Se acabó la Feria del Libro de Madrid. Edición mítica por ser la 70ª. Clásica por las tormentas y las lluvias típicas que suelen acompañar el evento.
Entre compromisos laborales, profesionales, familiares y activistas no había conseguido sacar un rato para pasear entre las casetas. Hasta la mañana del domingo, último día de feria. Con un sol de justicia, saqué un rato para acercarme al Retiro.
La sensación, la de siempre que acudes a la feria en fin de semana: mucha gente, demasiada. El reclamo del descuento y la posibilidad de conseguir un autógrafo, en algunos casos después de interminables filas al sol, fomentan el consumo rápido de novedades editoriales y líderes de ventas. Un consumo desenfrenado que no repara en los colores que diferencian a los expositores según su vinculación con el mundo del libro. Que podría conseguir una charla más sosegada y una dedicatoria más personalizada en cualquier otro momento.

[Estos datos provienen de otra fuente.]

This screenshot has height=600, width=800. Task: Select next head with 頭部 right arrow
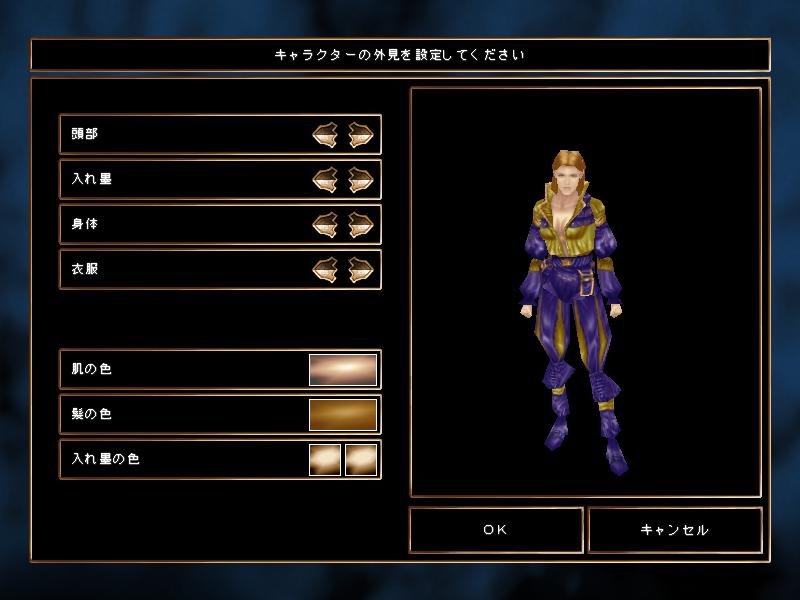[361, 135]
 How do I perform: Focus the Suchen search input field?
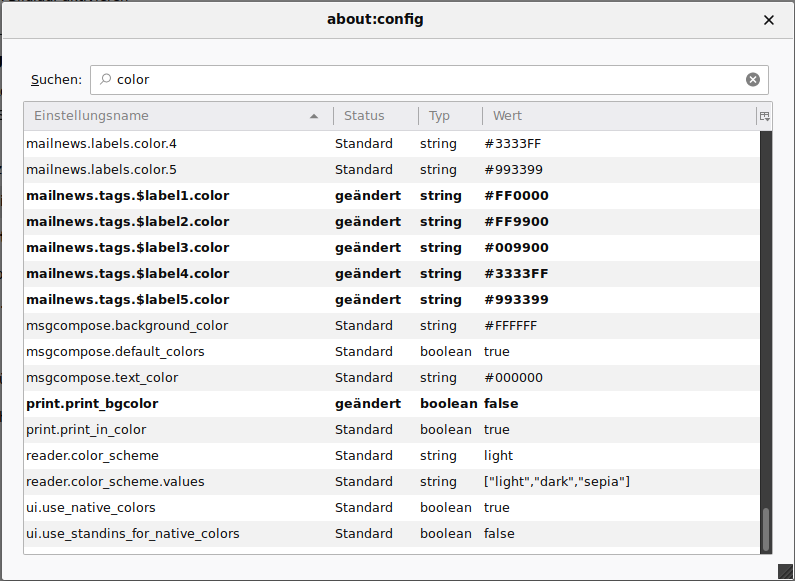[x=430, y=80]
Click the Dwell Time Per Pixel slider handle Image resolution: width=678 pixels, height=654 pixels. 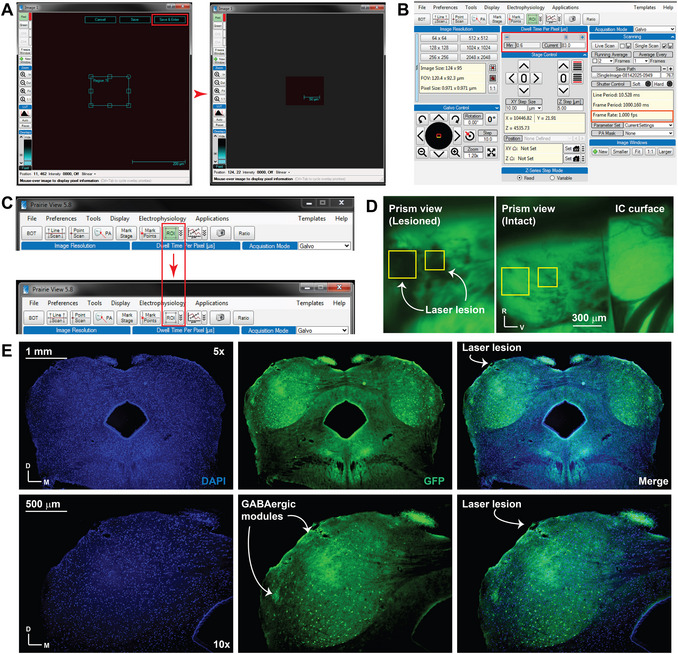point(566,37)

Y como un oasis en mitad del desierto, allí está el librero. Entre las editoriales, las distribuidoras y los organismos oficiales. Ese artesano de la lectura. Al que puedes consultar durante cualquier día del año en su palacio de libros. El que conoce tus gustos y puede recomendarte mejor que cualquier algoritmo destinado a conseguir publicidad contextual. Libreros, son capaces de atraer la lluvia durante su feria para que te quedes en casa leyendo, en lugar de entregarte a la compra compulsiva de libros.
Sí, como si no hubiese librerías donde comprar un libro en Madrid, también he picado en la feria. Ya os contaré.